Before I forget, a few words about the live music scene in Glasgow, which appears like a foggy memory now that I have been back to the hustle of Lagos for a few weeks. Glasgow is a town of pubs and many of them support live bands. While in Glasgow I stayed in the city centre district known as Merchant City, serendipitously the hub of the live bar band scene. There was a pub called Maggie May’s right downstairs from my hotel room with live music (where I watched a stand-up comedy show one night and confirmed that we are indeed two nations separated by a common language); on the next corner was Blackfriar's, where I saw a rockabilly band on a Tuesday night replete with lead singer in red cowboy hat.

Not all the live music in Glasgow is precisely to my taste but live music in pubs has an inherent value of its own, and Glasgow is a great place to visit if only for a sampling of one of the world’s best bar band scenes. Local music in 2013 is all the more valuable in light of today’s article in The Independent about so-called big name acts using pre-recorded backing tracks during their (well-paid) “live” performances…

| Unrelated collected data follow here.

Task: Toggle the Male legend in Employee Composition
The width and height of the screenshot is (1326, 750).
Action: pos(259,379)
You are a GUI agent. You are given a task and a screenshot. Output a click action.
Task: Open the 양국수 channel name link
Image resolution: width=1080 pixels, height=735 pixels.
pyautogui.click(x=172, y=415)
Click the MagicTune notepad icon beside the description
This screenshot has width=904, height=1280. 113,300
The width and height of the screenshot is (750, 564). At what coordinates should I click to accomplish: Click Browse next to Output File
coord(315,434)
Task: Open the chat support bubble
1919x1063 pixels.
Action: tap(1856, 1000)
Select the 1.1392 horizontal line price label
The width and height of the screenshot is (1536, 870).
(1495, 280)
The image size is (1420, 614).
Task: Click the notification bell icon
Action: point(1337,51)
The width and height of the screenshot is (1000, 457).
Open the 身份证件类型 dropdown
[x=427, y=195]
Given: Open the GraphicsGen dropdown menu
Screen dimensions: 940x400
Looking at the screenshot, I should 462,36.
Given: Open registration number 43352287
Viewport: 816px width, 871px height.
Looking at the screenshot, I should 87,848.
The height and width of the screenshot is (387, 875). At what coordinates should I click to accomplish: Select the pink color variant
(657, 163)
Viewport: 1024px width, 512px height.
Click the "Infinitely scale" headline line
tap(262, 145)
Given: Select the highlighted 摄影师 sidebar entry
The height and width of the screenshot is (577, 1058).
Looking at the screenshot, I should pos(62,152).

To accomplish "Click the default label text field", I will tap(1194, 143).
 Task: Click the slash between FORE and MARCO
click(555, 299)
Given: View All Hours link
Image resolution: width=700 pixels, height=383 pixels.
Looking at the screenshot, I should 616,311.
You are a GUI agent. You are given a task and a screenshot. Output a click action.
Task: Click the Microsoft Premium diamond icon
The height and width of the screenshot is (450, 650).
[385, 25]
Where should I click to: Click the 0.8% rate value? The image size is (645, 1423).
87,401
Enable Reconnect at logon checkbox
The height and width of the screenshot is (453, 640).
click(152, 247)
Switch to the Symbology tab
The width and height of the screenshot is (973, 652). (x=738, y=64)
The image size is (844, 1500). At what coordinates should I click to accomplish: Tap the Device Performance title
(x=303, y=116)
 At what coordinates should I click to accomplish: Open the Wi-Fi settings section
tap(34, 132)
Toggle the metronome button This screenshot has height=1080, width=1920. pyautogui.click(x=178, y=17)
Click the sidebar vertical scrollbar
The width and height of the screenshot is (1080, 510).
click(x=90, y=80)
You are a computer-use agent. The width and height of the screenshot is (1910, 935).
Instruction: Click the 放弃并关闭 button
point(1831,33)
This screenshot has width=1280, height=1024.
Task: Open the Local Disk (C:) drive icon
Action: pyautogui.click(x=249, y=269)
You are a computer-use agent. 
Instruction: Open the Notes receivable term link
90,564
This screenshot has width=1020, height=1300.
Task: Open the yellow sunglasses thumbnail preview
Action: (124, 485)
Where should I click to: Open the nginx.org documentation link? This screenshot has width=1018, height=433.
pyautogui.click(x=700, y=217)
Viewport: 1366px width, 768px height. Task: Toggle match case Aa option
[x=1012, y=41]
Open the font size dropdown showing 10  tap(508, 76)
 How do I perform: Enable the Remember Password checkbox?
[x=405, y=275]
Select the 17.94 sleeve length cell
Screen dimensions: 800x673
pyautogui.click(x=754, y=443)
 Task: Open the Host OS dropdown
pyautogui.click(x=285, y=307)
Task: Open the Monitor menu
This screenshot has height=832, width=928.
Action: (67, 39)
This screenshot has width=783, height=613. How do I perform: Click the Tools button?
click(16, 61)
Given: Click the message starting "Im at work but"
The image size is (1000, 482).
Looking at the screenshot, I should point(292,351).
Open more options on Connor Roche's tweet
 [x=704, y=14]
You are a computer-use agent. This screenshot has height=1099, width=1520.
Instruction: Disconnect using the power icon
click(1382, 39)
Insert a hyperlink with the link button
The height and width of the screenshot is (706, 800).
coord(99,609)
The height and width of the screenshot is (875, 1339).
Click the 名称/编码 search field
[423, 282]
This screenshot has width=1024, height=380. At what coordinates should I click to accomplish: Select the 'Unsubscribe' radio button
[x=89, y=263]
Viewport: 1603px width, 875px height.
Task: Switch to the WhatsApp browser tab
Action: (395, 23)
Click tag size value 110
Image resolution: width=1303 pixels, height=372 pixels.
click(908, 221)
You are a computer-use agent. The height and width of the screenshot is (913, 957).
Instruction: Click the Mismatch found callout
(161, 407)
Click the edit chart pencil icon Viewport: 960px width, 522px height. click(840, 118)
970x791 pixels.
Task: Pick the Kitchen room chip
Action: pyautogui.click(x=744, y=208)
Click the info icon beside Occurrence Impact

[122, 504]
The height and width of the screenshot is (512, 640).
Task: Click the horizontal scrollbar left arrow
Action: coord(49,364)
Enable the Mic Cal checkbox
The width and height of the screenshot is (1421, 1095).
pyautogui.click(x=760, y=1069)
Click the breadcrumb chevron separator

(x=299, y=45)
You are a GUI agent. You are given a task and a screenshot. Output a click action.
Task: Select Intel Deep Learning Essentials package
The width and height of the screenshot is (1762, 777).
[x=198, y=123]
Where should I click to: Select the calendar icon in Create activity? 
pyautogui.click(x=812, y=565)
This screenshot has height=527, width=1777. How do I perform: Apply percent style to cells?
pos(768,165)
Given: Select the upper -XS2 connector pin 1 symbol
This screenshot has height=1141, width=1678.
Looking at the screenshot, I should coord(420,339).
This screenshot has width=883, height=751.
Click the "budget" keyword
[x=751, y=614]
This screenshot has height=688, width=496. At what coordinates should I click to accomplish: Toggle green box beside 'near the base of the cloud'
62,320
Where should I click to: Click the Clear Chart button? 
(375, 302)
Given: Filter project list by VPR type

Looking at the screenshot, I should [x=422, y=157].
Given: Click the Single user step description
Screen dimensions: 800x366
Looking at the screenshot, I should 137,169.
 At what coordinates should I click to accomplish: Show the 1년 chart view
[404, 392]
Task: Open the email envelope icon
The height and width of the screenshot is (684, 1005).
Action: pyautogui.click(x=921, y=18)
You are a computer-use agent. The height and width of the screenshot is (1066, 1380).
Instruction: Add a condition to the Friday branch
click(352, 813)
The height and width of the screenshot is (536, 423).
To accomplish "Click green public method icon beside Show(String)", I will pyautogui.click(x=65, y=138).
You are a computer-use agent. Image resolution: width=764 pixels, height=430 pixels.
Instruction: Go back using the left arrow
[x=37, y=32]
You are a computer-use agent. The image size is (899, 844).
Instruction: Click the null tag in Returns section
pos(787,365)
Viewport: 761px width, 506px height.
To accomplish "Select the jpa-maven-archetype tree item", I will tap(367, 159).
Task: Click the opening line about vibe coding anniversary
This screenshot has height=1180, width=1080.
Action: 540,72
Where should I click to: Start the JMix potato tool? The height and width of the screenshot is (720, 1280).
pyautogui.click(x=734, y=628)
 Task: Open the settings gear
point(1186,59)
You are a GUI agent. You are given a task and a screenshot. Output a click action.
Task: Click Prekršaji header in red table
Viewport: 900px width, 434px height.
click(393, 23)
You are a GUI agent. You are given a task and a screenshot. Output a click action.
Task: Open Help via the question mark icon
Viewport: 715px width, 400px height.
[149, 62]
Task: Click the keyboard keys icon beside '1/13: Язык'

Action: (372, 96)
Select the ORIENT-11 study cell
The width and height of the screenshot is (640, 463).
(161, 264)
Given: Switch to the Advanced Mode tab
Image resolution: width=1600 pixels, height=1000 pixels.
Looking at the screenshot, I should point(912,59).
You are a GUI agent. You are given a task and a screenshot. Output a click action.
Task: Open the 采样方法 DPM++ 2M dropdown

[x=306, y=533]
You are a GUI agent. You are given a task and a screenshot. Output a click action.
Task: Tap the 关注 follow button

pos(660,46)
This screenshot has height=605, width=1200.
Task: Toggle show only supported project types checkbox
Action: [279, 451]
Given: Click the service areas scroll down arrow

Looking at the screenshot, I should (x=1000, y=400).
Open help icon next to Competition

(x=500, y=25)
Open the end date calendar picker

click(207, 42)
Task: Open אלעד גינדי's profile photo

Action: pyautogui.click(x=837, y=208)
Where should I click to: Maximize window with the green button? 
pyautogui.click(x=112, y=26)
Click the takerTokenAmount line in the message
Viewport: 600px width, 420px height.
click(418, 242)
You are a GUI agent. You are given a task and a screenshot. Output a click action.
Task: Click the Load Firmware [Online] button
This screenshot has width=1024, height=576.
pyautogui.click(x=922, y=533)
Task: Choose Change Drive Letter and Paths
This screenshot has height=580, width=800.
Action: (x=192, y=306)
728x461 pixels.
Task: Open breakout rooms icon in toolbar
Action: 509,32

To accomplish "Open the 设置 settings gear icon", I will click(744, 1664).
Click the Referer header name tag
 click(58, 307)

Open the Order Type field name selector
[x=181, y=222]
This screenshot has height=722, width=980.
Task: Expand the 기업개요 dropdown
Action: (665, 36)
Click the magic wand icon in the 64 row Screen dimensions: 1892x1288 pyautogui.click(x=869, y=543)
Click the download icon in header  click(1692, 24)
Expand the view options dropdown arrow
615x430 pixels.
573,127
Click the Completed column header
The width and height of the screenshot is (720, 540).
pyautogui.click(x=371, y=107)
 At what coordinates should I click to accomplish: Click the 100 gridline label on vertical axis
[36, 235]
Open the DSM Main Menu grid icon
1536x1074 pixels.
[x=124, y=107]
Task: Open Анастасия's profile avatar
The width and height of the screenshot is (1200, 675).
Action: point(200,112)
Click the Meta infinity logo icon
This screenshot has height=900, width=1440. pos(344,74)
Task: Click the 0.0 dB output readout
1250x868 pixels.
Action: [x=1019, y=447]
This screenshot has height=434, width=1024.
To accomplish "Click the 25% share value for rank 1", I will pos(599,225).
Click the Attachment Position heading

My best memory of Glasgow’s bar scene came about on a night when Blackfriar’s was dark; I asked the mountainous bouncer where there might be live music and he directed me a few blocks away to McChuill’s Public House. It didn't look too promising from the outside, like just another neighborhood pub, but when I entered and turned the corner two tenor saxes and a trumpet were staring me in the face. One of the tenors was a Mexi-Conn. Bar band heaven. The group was Republic of Soul and they put down two sets that took me back to Chicago. Almost an entire set of Wilson Pickett. Wicked.